A cozy, elevated twist on mac and cheese: buttered penne layered over a silky aged cheddar-Brie sauce, folded with caramelized onions, and finished with fresh Serrano heat. Even my picky daughter said, “Yum, that’s good!”
Butter-Tossed Penne with Cheddar-Brie Fonduta, Caramelized Onions & Serrano Heat
Like most kids, mine love mac and cheese. It’s the one dish I know will always bring them to the table. But I had some leftover high-quality aged New York cheddar in the fridge, and I wanted to make something that wasn’t just for them — I wanted a version that my wife and I could love just as much.
Some nights, it’s the little things that make all the difference. That cheddar was sharp and crumbly, begging to be turned into something comforting. I melted it into a silky sauce with Brie, folded in caramelized onions I had stashed away, and served it as a pool under buttered penne. The buttery pasta helps mop up the cheese sauce, and with a little Brie folded in for extra creaminess, it turned into a dish that felt both cozy and elevated. This one’s a keeper. For the grown-ups, I finished it with slices of fresh Serrano for heat.
The real highlight, though, came before dinner even hit the table. My daughter, who is by far the pickiest eater in our house, dipped a spoon into the sauce, gave it a taste, and said:
“Yum, that’s good!”
She’s not one to hand out compliments lightly, so that three-word review made my whole day.
Ingredients
10 oz aged New York cheddar, finely grated
3–4 oz leftover Brie, grated or chopped
16 oz penne pasta
4 tbsp salted Kerrygold butter (for sauce)
3 tbsp all-purpose flour
2 1/2 cups whole milk, warmed
1/2 cup heavy cream (optional)
1 Tblsp Dijon mustard
2/3 cup chopped caramelized onions (folded into sauce)
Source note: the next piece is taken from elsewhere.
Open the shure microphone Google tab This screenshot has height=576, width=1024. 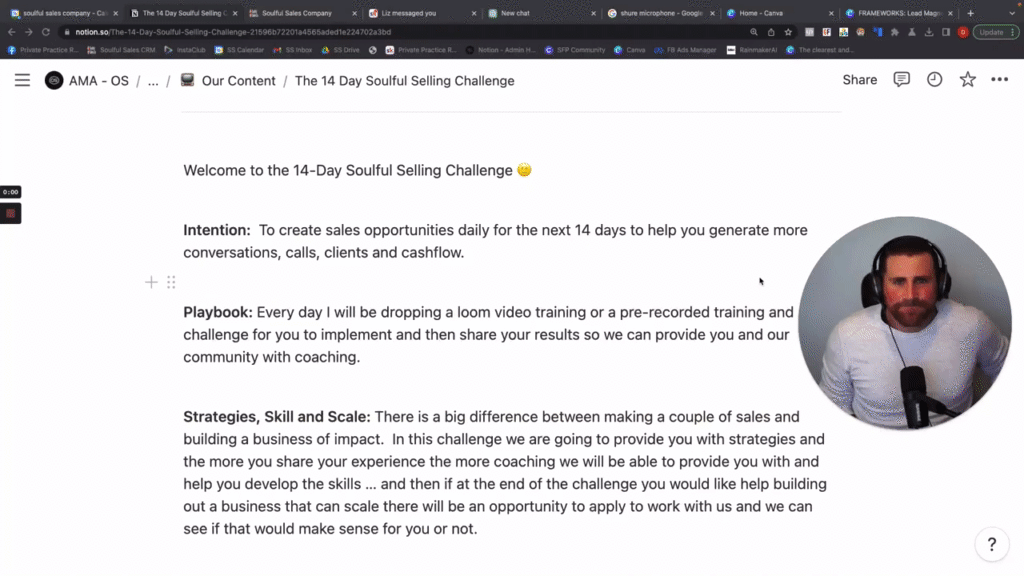pyautogui.click(x=660, y=14)
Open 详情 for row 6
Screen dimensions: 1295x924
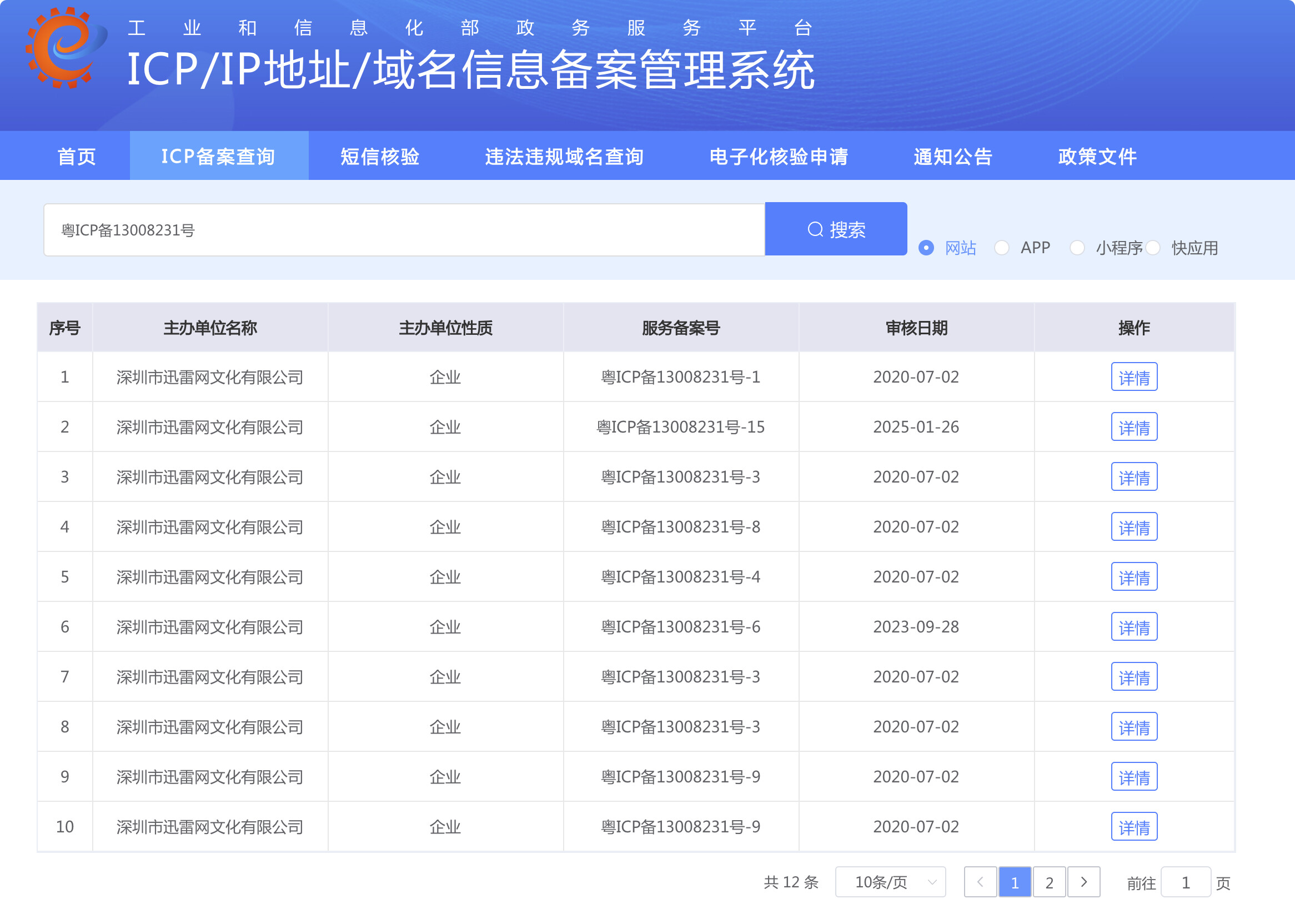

Melt 4 tbsp butter in a saucepan, whisk in flour, and cook 1–2 minutes.
Slowly whisk in warm milk + cream until smooth. Simmer until slightly thickened.
Off the heat, stir in cheddar + Brie until melted and silky. Stir in caramelized onions. Season with Dijon, salt, and pepper. Keep warm on very low.
Cook pasta
Boil penne in salted water until al dente. Drain, reserving 1/2 cup pasta water.
Toss pasta with 4 tbsp butter, the pasta water and a spoonful or two of sauce — just enough to coat lightly.
Assemble
Spoon a generous pool of cheddar-Brie fonduta into each serving bowl.
Pile buttered pasta on top.
Finish adult portions with fresh Serrano slices for heat.
Optional: finish with crunchy Panko bread crumbs that have been toasted in EVOO.
Dinner went over beautifully — the cheddar and Brie gave the sauce just the right mix of sharpness and creaminess, the onions brought sweetness, and the Serrano kept the adult portions lively. But the best part wasn’t the plating or the flavors, it was what came out of my daughter’s mouth on her second taste:
“It tastes like deep fried bacon, and I’ve never even tried deep fried bacon.”